Search code examples
rweb-scrapingdplyrrvest

Scraping specific details/columns in textual data (rvest)


I am relatively new to webscraping and I am interested in scraping textual data from an online social forum. I was able to successfully scrape text but I am unable to organize and gather specific details from the textual data.

Currently, my code is as follows:

library(tidyverse)
library(rvest)


# Scrape posts 
pages <- 1:32

hardwarezone_list=list()

for(i in seq_along(pages)){  hardwarezone_link<-paste0("https://forums.hardwarezone.com.sg/threads/glgt-you-can-see-that-f-b-jobs-are-really-not-on-top-of-the-minds-of-singaporeans.6404486/","page-",i)
hardwarezone_page<-read_html(hardwarezone_link)  
hardwarezone_list[[i]] <- hardwarezone_page  %>% html_nodes(".bbWrapper")  %>% html_text()}
hardwarezone_table <- do.call(rbind,hardwarezone_list)
hardwarezone_table<- as.data.frame(hardwarezone_table)
#print data example

dput(hardwarezone_table[1:2,c(1,2)])

# output:
structure(list(V1 = c(" https://www.channelnewsasia.com/ne...bs-restaurant-association-13441340?cid=FBcna \n\"You can see that F&B jobs are really not on top of the minds of Singaporeans even when there's high unemployment,\" says a business owner.", 
"I guesss majority prefer to either send food or eat food .. not prepare the food.
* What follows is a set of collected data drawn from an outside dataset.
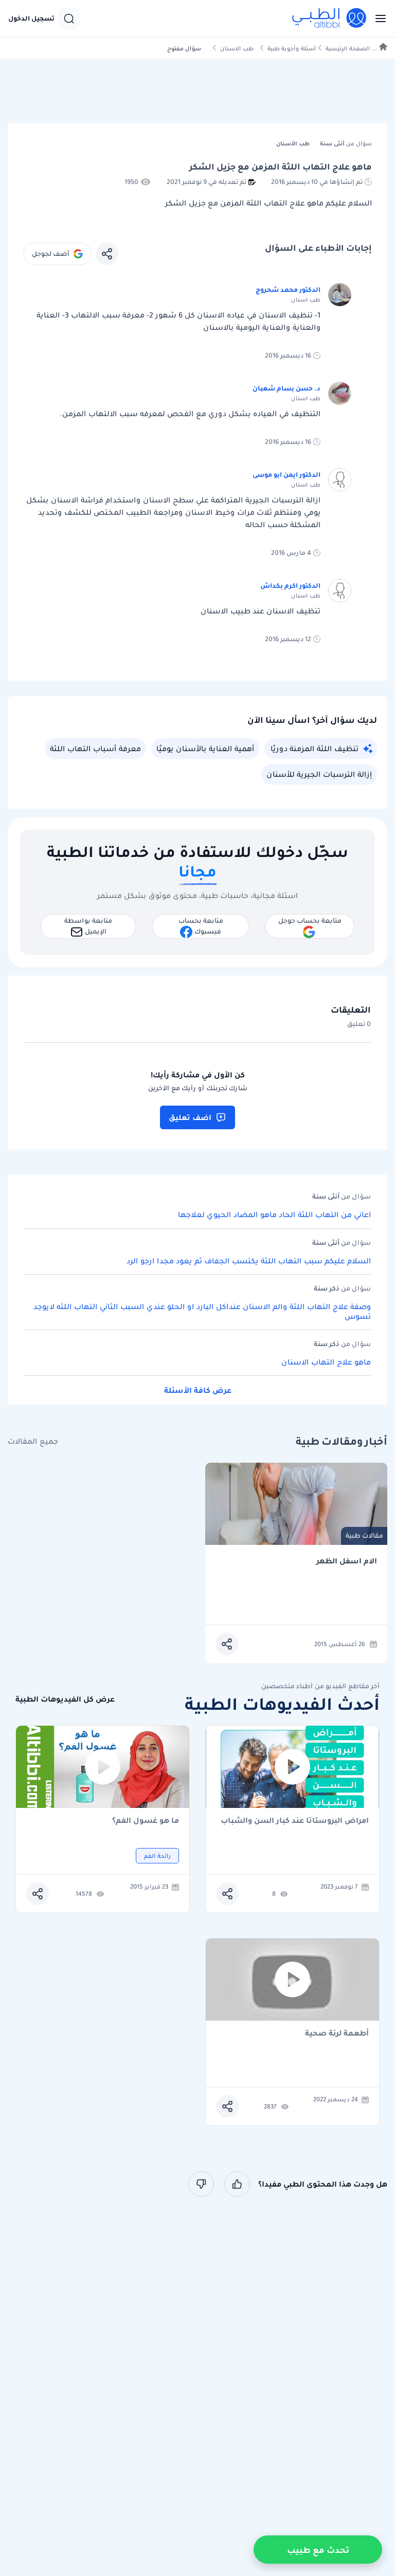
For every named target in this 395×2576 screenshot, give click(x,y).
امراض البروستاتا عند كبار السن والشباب (295, 1821)
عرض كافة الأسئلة (197, 1390)
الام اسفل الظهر (346, 1561)
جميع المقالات (33, 1441)
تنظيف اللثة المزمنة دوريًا (314, 748)
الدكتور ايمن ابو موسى (286, 474)
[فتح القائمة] (377, 18)
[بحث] (69, 18)
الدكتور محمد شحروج (288, 289)
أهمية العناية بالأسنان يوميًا (205, 748)
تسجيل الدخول (31, 18)
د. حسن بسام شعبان (286, 388)
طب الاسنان (237, 48)
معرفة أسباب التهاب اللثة (95, 748)
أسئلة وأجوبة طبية (291, 48)
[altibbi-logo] (329, 18)
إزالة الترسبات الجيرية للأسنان (319, 774)
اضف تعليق (190, 1117)
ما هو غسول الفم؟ (145, 1821)
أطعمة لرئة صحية (337, 2033)
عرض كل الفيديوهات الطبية (65, 1699)
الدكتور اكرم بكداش (290, 585)
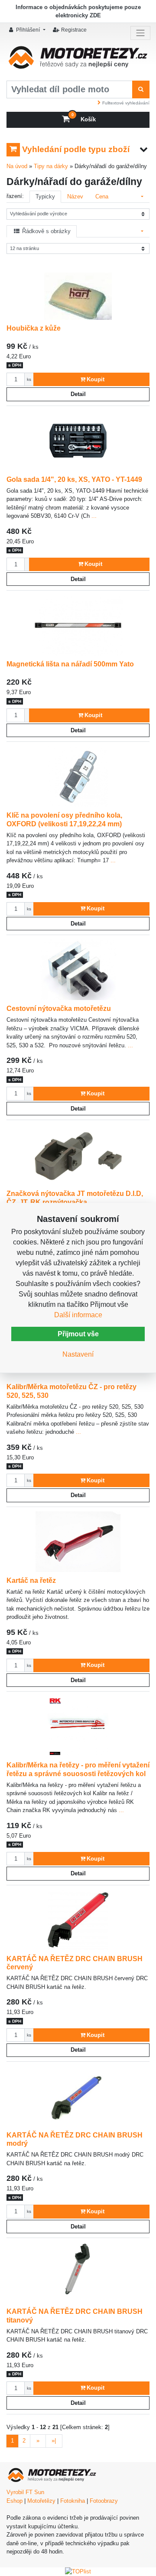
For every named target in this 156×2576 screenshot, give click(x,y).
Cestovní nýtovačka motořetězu (58, 1008)
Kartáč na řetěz (31, 1580)
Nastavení (78, 1354)
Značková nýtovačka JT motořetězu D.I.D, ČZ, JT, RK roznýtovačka (74, 1197)
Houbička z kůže (33, 328)
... (93, 516)
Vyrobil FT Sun (25, 2492)
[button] (28, 29)
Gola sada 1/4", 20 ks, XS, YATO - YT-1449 (74, 479)
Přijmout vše (78, 1334)
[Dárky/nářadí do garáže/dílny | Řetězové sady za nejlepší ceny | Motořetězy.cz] (78, 60)
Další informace (78, 1315)
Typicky (45, 196)
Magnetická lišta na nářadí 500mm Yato (70, 664)
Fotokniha (72, 2501)
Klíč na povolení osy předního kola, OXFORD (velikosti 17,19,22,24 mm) (64, 819)
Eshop (14, 2501)
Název (75, 196)
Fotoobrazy (104, 2501)
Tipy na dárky (51, 166)
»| (54, 2440)
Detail (78, 394)
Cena (101, 196)
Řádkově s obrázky (45, 231)
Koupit (95, 379)
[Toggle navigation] (140, 33)
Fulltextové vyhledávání (126, 103)
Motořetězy (41, 2501)
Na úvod (16, 166)
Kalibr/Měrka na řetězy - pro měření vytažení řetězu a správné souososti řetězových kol (78, 1769)
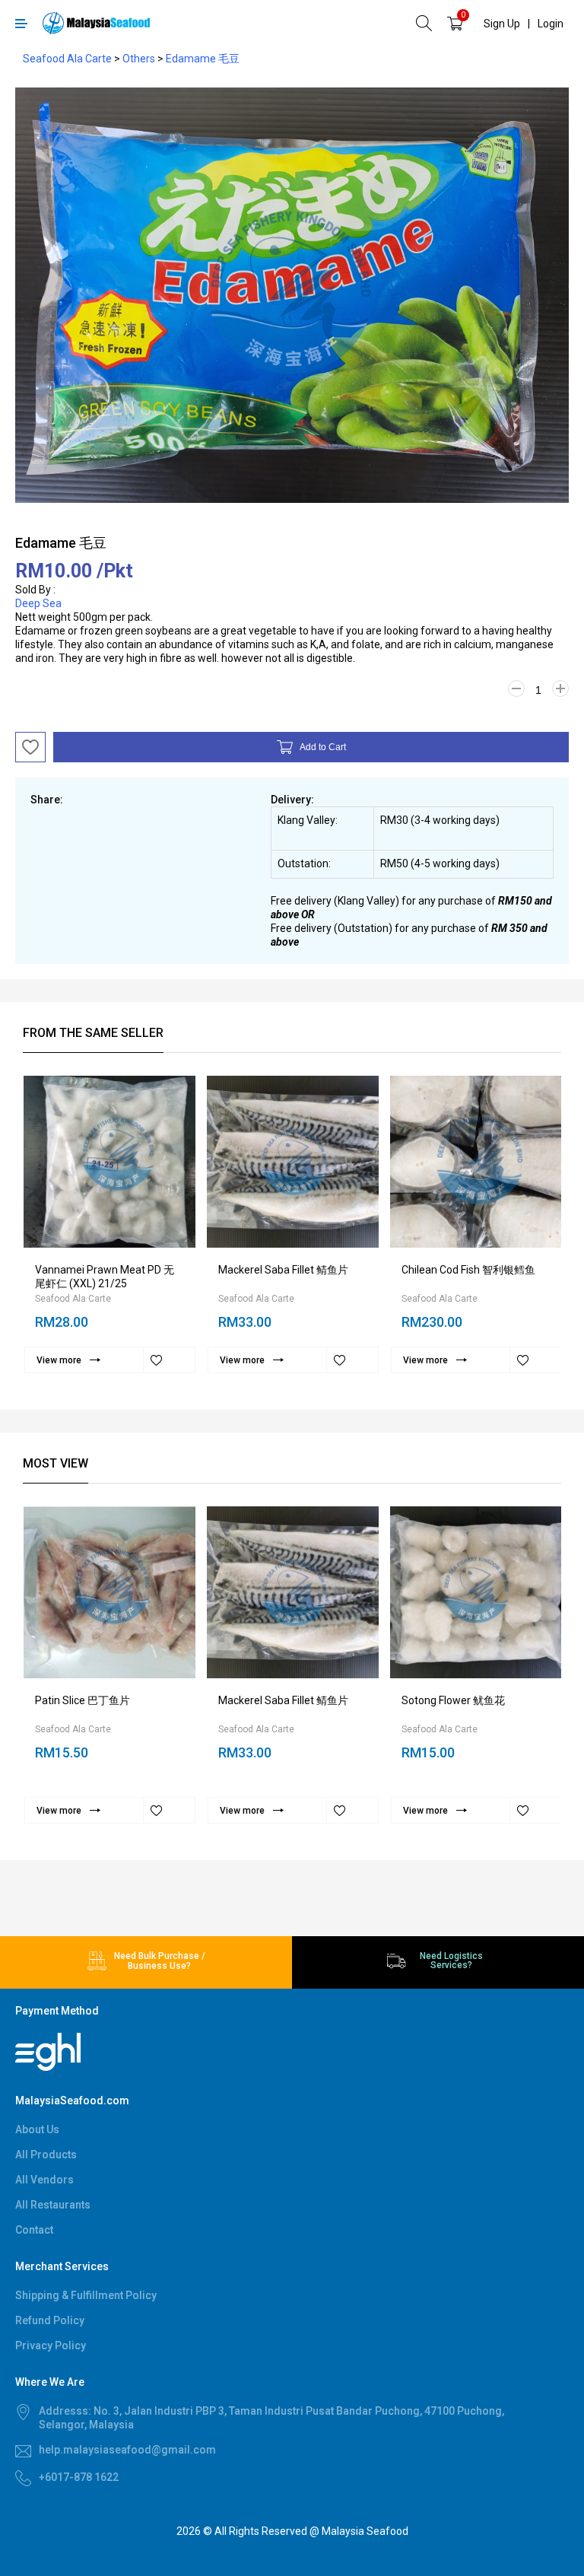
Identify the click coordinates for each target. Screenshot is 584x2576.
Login (550, 23)
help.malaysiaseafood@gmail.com (127, 2450)
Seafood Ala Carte (67, 58)
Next (568, 474)
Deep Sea (38, 603)
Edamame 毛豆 (203, 58)
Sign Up (502, 23)
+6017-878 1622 (79, 2477)
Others (138, 58)
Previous (16, 474)
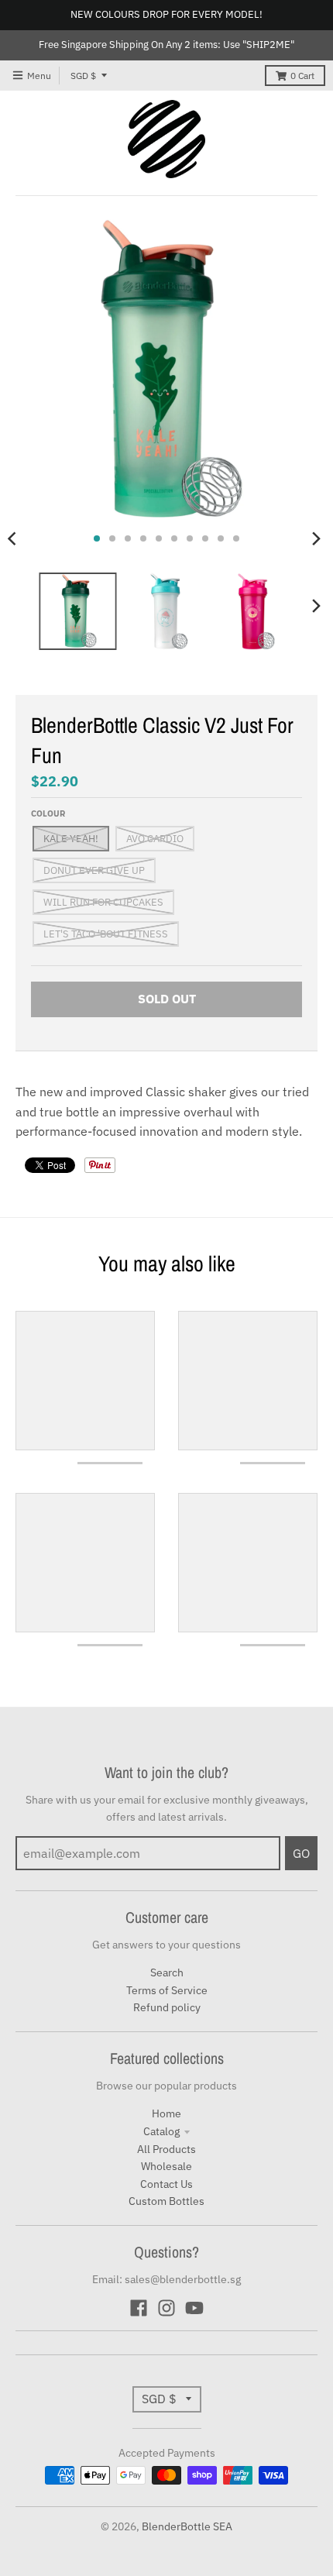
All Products (166, 2149)
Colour (48, 813)
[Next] (316, 538)
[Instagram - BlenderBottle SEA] (166, 2308)
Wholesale (166, 2166)
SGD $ (83, 75)
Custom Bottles (166, 2201)
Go (301, 1853)
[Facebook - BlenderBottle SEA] (138, 2308)
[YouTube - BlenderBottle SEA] (194, 2308)
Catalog (161, 2131)
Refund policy (167, 2007)
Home (166, 2113)
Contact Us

Haha"
), V2 = c("Recession and retrenchment only happen in EDMW ", 
"\n\t\n\t\t\n\t\t\t\n\t\t\t\ttokong said:\n\t\t\t\n\t\t\n\t\n\t\n\t\t\n\t\t\n\t\t\tno thanks, those people whose pop and mom are hawkers or have been hawkers will know. \nour parents will discourage us to become hawkers. better study hard and get a job.\nf and b jobs generate no values to your cv unless it is the end of the road for you.\nf and b pay is very jialat also. if the salary cannot feed your own family, why take the job?\nthose young punks who go into f and b either has the passion or enjoys the freedom of being not an employee\n\t\t\n\t\tClick to expand...\n\t\n\nyou will be shocked how much hawkers earn. even just those drink stall make kopi, teh kind and get soft drinks, ice from supplier and sell. don't mention bubble tea that one is considered quite artisanal.\nf&b has many positions, les amis executive chef also f&b, waitress also f&b, george quek also f&b. the value of CV is dependent on how a person wanna craft his career path, and not the industry."
)), row.names = 1:2, class = "data.frame")

However, ideally, I would like to scrape the data where each row/observation contains the following information, rather than just collecting data on posts which is the case with my code above.

username        post                                    date                     user status
tegridy_farm            why is that the case.                  3/10/2022               banned
Mackey                 why                                   3/10/2022             Senior member
eric cartman         kyle is bad                      3/10/2022             banned

I implemented the nice solution below as follows, which worked perfectly.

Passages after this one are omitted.